### Assignment
Print out every record below, exactly as written.

### Dataset entries
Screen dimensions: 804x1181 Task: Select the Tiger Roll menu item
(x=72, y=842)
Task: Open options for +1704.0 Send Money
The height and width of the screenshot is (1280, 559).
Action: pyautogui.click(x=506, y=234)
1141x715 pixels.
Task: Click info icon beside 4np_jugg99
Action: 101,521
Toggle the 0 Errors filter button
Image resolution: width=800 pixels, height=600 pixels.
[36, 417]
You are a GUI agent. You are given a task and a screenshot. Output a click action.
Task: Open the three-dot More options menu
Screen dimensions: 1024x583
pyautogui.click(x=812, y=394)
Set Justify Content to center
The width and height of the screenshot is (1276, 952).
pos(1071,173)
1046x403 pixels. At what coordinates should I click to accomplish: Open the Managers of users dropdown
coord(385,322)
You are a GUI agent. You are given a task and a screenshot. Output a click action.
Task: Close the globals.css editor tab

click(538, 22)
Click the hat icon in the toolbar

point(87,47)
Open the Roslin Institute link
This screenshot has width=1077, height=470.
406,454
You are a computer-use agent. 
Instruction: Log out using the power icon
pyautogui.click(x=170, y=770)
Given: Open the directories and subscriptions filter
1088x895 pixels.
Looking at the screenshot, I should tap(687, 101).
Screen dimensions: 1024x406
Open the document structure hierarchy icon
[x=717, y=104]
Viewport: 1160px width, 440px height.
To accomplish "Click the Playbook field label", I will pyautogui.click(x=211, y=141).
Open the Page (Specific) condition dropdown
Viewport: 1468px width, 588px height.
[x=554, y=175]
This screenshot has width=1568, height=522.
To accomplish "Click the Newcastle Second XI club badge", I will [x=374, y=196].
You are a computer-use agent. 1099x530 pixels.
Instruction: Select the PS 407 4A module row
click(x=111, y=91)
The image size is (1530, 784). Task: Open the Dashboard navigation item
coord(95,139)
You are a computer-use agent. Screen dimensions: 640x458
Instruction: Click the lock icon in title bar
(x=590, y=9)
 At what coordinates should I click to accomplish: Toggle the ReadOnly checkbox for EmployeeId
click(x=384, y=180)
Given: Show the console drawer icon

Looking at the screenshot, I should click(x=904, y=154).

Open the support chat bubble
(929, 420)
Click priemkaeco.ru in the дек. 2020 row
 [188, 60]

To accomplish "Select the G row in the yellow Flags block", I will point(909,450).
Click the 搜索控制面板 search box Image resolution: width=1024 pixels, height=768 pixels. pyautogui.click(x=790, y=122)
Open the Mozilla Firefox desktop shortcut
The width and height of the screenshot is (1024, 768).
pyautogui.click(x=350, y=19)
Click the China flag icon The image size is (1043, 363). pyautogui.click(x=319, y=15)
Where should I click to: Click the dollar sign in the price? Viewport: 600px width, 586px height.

### Exercise result
Screen dimensions: 804x1181 Task: Select the Tiger Roll menu item
(x=72, y=842)
Task: Open options for +1704.0 Send Money
The height and width of the screenshot is (1280, 559).
Action: pyautogui.click(x=506, y=234)
1141x715 pixels.
Task: Click info icon beside 4np_jugg99
Action: 101,521
Toggle the 0 Errors filter button
Image resolution: width=800 pixels, height=600 pixels.
[36, 417]
You are a GUI agent. You are given a task and a screenshot. Output a click action.
Task: Open the three-dot More options menu
Screen dimensions: 1024x583
pyautogui.click(x=812, y=394)
Set Justify Content to center
The width and height of the screenshot is (1276, 952).
pos(1071,173)
1046x403 pixels. At what coordinates should I click to accomplish: Open the Managers of users dropdown
coord(385,322)
You are a GUI agent. You are given a task and a screenshot. Output a click action.
Task: Close the globals.css editor tab

click(538, 22)
Click the hat icon in the toolbar

point(87,47)
Open the Roslin Institute link
This screenshot has width=1077, height=470.
406,454
You are a computer-use agent. 
Instruction: Log out using the power icon
pyautogui.click(x=170, y=770)
Given: Open the directories and subscriptions filter
1088x895 pixels.
Looking at the screenshot, I should tap(687, 101).
Screen dimensions: 1024x406
Open the document structure hierarchy icon
[x=717, y=104]
Viewport: 1160px width, 440px height.
To accomplish "Click the Playbook field label", I will pyautogui.click(x=211, y=141).
Open the Page (Specific) condition dropdown
Viewport: 1468px width, 588px height.
[x=554, y=175]
This screenshot has width=1568, height=522.
To accomplish "Click the Newcastle Second XI club badge", I will [x=374, y=196].
You are a computer-use agent. 1099x530 pixels.
Instruction: Select the PS 407 4A module row
click(x=111, y=91)
The image size is (1530, 784). Task: Open the Dashboard navigation item
coord(95,139)
You are a computer-use agent. Screen dimensions: 640x458
Instruction: Click the lock icon in title bar
(x=590, y=9)
 At what coordinates should I click to accomplish: Toggle the ReadOnly checkbox for EmployeeId
click(x=384, y=180)
Given: Show the console drawer icon

Looking at the screenshot, I should click(x=904, y=154).

Open the support chat bubble
(929, 420)
Click priemkaeco.ru in the дек. 2020 row
 [188, 60]

To accomplish "Select the G row in the yellow Flags block", I will point(909,450).
Click the 搜索控制面板 search box Image resolution: width=1024 pixels, height=768 pixels. pyautogui.click(x=790, y=122)
Open the Mozilla Firefox desktop shortcut
The width and height of the screenshot is (1024, 768).
pyautogui.click(x=350, y=19)
Click the China flag icon The image size is (1043, 363). pyautogui.click(x=319, y=15)
Where should I click to: Click the dollar sign in the price? Viewport: 600px width, 586px height.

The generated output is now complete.